After a year of speculation, Walmart finally picked up a majority stake in India’s e-commerce giant Flipkart for $16 billion (Rs1.13 lakh crore) last May. Now, the US retailer is working on making the most out of this costly acquisition.
The Bentonville-based retailer hopes to deploy in other countries the lessons of PhonePe, Flipkart’s digital payments arm, Rahul Chari, PhonePe’s co-founder and chief technology officer, told Quartz. This includes how to operate a digital payments business in a country where online transactions are still nascent, Chari said.
While world’s largest retailer operates its own payments arm—Walmart Pay—PhonePe’s success is unique.
A late entrant into India’s booming fintech space in 2015, it has managed to cement its position, facilitating nearly 8 million transactions in a day, according to the company.
In the next phase, PhonePe aims to increase its tie-up with merchants from the current two million to five million, Chari said. Last week, it was introduced as a payment option at Walmart India’s 23 wholesale stores and this tie-up will help the firm meet its merchant-acquisition targets. The company will also look at introducing wealth-management products while its lending plans have been put on hold for now.
Currently in India, 95% of payments are in cash but digital transactions are expected to reach $1 trillion by 2023, according to investment banking firm Credit Suisse.
Chari also spoke to Quartz about more likely collaborations with Walmart and the overall digital payments ecosystem in India.
Edited excerpts.
Are there any synergies that you are exploring with Walmart?

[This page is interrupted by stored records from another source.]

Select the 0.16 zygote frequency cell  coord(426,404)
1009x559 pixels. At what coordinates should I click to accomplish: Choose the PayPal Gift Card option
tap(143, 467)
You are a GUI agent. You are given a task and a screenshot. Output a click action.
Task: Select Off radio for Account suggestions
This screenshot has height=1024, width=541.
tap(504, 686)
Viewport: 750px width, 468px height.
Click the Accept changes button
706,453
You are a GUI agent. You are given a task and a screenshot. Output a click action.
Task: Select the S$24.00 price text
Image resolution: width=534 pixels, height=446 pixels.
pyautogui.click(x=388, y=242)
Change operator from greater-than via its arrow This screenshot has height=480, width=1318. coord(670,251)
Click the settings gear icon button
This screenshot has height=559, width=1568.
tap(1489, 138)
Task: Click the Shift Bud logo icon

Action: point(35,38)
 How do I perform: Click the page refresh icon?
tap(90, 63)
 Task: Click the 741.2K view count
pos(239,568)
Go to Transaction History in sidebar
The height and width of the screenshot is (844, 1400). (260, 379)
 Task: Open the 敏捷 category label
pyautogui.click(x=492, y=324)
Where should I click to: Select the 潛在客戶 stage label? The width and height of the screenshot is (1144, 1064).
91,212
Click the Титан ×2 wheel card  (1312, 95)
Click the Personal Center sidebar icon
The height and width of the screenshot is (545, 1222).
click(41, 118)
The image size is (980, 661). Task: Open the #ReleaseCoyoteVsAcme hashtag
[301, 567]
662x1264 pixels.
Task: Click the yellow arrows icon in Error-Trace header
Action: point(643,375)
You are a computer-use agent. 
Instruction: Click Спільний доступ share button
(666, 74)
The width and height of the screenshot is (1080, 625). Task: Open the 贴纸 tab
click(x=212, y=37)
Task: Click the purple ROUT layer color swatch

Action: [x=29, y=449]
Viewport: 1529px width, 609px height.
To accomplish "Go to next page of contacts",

The first thing we wanted to do (after the acquisition) was to take the PhonePe service to the smaller kirana stores and merchants via Wamart’s B2B services. And there, payment is only the first space, as there are lots of other opportunities in lending or credit solutions to small-time sellers that can be offered. Or we can even look at how to provide value-added services that can increase their footfall and can give them more value. So that is the next step.
Is Walmart looking at the possibility of taking PhonePe outside India?
Walmart is very excited with our business, learning about payments and what we are doing with our open payment ecosystem model, interoperability, us being open to other merchants to create their presence on the PhonePe app, etc. They continue to check in on what is working and what is not and they have had discussions about other markets where they can either replicate or take some of the learnings.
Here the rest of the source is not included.